> **The problem**
Report every line in the listing below where the string "Foundation" shows up.

> **Provided entries**
┌──

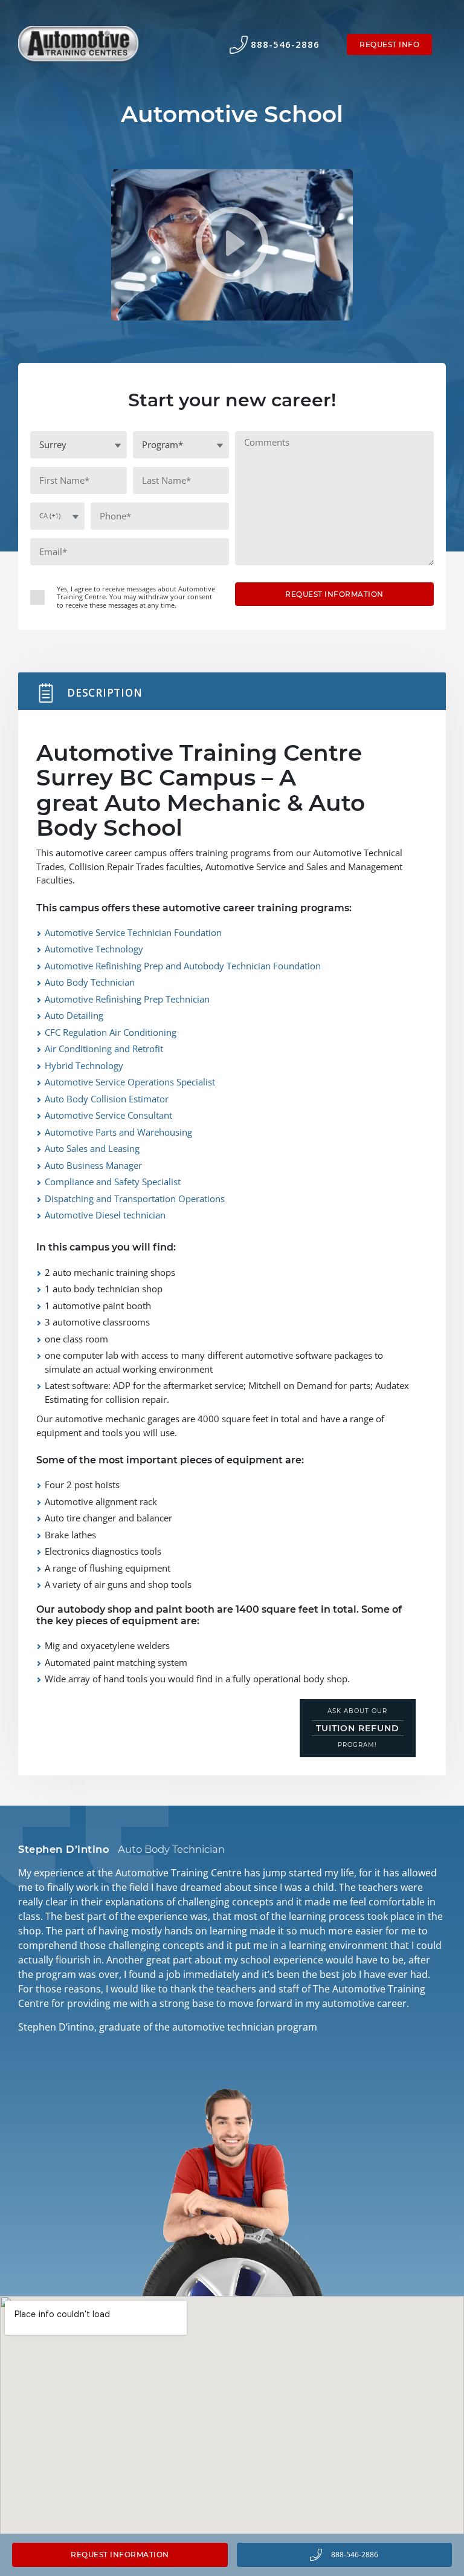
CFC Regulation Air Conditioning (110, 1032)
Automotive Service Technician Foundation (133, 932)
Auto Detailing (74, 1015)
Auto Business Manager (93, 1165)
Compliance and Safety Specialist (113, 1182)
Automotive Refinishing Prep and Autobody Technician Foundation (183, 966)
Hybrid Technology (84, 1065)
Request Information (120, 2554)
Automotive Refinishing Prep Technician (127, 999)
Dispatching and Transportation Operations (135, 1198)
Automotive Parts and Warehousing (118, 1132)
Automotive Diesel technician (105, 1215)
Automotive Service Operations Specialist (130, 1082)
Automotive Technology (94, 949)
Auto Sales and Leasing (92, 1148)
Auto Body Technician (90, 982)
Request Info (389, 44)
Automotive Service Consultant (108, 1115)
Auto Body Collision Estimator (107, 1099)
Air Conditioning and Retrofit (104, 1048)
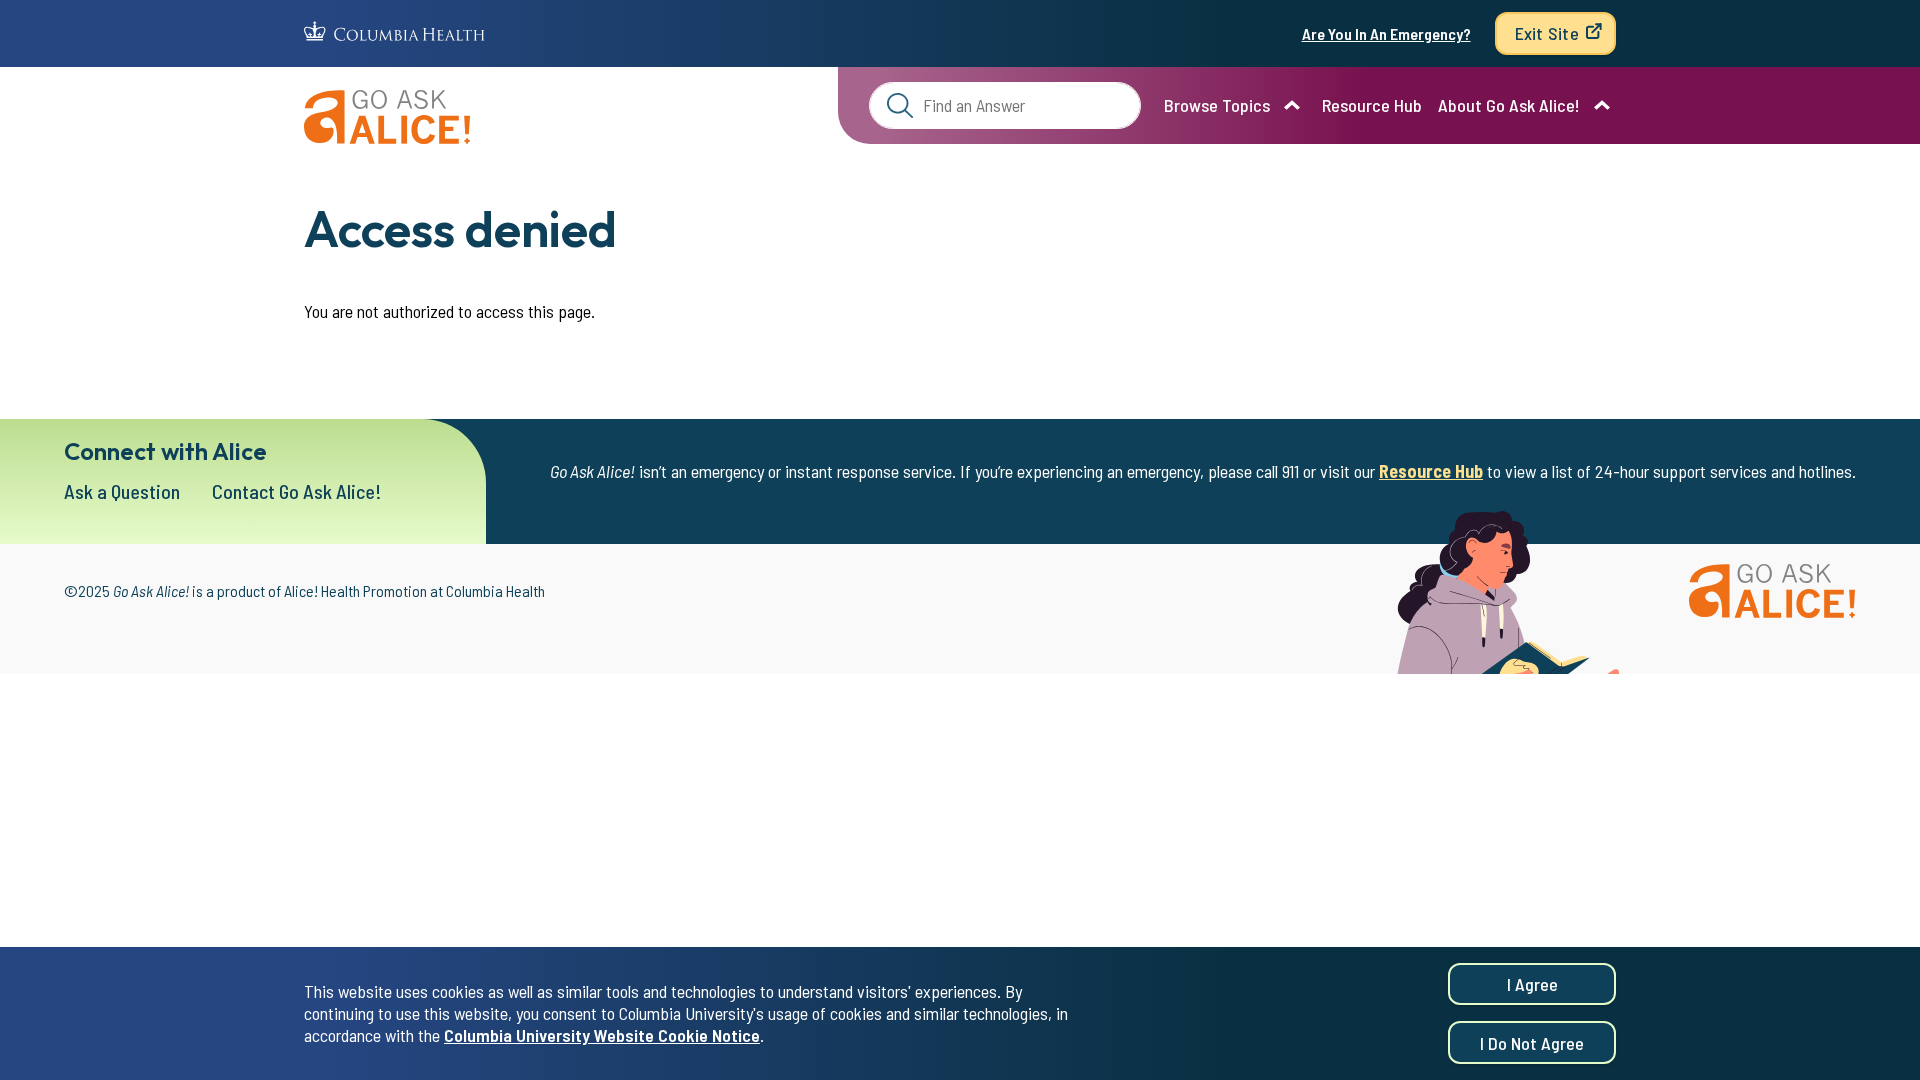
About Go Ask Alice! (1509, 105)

└──

> **The answer**
Automotive Service Technician Foundation (133, 932)
Automotive Refinishing Prep and Autobody Technician Foundation (183, 966)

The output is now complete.